Maybe we knew, maybe we thought it, but passing traffic makes a sound like gently lapping waves. Listen to it a while and you could be on a beach. In a comfortable bed, snuggled up under sheets - but you are on a beach. No big old tsunami gonna land on your head. Not yet.

Actress turned director Jordana Spiro, known for recurring roles in the American TV series My Boys, Harry’s Law and The Mob Doctor, makes a creditable feature debut in Night Comes On, about a black teenager, Angel Lamere (Dominique Fishback) who ended up in juvenile hall after been found in possession of a gun. Newly released, she sets out on a mission. Her mamma told her about those waves but now she’s dead, killed by the old man. Angel wants vengeance – she’s an angel of vengeance, pardon my Abel Ferrara film reference. She wants another gun, then to find her pa and stick it to him. He can’t apologise for something like that.

But how do you find him when you gotta report to the parole officer (James McDaniel) and get a job? Too many questions! The parole man knows where her father’s at, but he won’t help. He won’t take attitude either. Angel is three days short of her 18th birthday. She tries to get hold of her friend, but girl won’t answer. She needs to keep her phone charged. Why won’t a shopkeeper loan her a charger.

He loans the charger. Angel slumps in the corner, waiting for 100%.

She goes to the father of a friend from juvie to ask for a gun. ‘My daughter knows nothing about guns,’ the man tells her. Angel does, but she is short of the asking price. Lip de licks. You’ve heard of the arrangement, Man tells her. Shoot a ball through the basket and you can have it. ‘Basket’s too small,’ Angel retorts. Man proves her wrong. He moves for her, but then the phone rings. ‘Can you pick up some milk?’ he asks his other. He wants to buy time and sends Angel out with a bottle of milk from the fridge. Leaving his house, grinding her shoulders in a strident walk, Angel flings the plastic bottle against the wall.
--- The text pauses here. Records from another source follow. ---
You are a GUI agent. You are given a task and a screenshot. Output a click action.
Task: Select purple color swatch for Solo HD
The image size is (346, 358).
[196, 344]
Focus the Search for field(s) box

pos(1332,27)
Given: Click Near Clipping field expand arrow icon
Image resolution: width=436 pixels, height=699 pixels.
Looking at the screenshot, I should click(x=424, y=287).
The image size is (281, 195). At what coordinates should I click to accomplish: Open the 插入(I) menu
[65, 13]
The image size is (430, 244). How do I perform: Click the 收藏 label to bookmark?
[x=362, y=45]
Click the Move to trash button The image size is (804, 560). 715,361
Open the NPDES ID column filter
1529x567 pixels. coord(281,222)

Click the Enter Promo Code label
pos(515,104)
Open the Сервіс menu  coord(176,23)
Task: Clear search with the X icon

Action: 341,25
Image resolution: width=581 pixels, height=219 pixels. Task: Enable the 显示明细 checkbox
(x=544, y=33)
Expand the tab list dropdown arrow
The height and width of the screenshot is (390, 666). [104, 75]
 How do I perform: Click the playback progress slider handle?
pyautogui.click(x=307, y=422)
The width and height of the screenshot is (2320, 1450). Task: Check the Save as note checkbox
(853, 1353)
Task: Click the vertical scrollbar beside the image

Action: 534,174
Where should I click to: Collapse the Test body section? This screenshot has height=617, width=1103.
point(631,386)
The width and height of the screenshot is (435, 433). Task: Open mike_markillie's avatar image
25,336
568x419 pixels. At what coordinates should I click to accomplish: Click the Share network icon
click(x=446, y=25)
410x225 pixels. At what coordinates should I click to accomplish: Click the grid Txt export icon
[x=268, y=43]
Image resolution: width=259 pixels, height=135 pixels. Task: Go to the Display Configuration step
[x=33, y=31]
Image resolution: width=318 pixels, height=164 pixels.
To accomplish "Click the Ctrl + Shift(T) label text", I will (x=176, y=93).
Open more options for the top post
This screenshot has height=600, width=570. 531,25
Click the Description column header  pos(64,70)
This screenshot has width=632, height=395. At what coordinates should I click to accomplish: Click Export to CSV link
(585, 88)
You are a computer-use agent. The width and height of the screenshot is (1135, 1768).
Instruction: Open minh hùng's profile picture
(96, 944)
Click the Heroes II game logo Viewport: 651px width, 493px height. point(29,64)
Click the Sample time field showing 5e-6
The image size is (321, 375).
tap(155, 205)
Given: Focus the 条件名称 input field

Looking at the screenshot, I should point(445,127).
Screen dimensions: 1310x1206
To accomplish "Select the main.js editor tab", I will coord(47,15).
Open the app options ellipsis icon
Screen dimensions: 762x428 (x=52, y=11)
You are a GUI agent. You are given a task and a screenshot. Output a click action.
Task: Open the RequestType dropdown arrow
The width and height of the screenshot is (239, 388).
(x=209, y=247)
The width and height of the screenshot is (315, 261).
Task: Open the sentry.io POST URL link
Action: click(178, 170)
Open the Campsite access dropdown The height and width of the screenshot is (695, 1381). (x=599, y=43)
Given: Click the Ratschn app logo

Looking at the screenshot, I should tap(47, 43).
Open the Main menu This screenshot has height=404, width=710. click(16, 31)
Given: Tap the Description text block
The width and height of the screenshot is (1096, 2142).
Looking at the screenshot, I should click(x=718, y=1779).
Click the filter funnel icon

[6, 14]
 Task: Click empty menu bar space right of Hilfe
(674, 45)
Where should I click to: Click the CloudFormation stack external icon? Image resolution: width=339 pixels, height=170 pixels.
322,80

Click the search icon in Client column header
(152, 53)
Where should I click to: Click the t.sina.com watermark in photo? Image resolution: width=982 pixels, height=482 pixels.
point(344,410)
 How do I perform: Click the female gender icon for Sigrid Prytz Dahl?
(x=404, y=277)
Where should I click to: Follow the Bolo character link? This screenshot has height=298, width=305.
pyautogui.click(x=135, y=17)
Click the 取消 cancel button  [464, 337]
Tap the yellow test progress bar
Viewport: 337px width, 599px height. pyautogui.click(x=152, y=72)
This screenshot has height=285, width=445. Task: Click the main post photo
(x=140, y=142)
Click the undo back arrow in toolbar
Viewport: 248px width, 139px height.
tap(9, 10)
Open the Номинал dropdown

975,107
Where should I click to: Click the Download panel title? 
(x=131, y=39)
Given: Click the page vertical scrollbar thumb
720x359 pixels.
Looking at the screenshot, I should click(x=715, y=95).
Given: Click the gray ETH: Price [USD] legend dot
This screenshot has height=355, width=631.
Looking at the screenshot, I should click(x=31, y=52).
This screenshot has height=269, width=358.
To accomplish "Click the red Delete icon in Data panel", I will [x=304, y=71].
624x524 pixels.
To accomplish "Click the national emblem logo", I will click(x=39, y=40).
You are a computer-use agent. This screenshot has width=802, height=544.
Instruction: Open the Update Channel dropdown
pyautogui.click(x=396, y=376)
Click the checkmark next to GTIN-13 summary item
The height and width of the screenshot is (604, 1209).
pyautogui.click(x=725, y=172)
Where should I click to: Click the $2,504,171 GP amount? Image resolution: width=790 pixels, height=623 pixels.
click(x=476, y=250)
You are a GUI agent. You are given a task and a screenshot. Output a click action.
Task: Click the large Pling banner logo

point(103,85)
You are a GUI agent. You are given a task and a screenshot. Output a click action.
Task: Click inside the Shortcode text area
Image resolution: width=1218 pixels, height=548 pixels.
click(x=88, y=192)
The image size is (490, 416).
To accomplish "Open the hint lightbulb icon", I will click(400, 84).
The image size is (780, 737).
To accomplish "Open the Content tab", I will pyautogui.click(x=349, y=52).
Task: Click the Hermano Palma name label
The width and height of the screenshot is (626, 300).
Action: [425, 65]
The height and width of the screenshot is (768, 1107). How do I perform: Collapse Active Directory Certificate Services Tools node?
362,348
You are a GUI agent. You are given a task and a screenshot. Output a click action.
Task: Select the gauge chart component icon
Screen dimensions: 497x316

How do you survive with no place to go? You cradle inside a building, let the warm air be your blanket. You pee yourself. Angel struggles to clean herself up. She has a friend, she has a younger sister too, Abby (Tatum Marilyn Hall), who has been texting Angel ever since she got out. Abby is in a foster home - lotta kids. Angel wants to adopt Abby now she’s almost of age. Can a boy be adopted by her too?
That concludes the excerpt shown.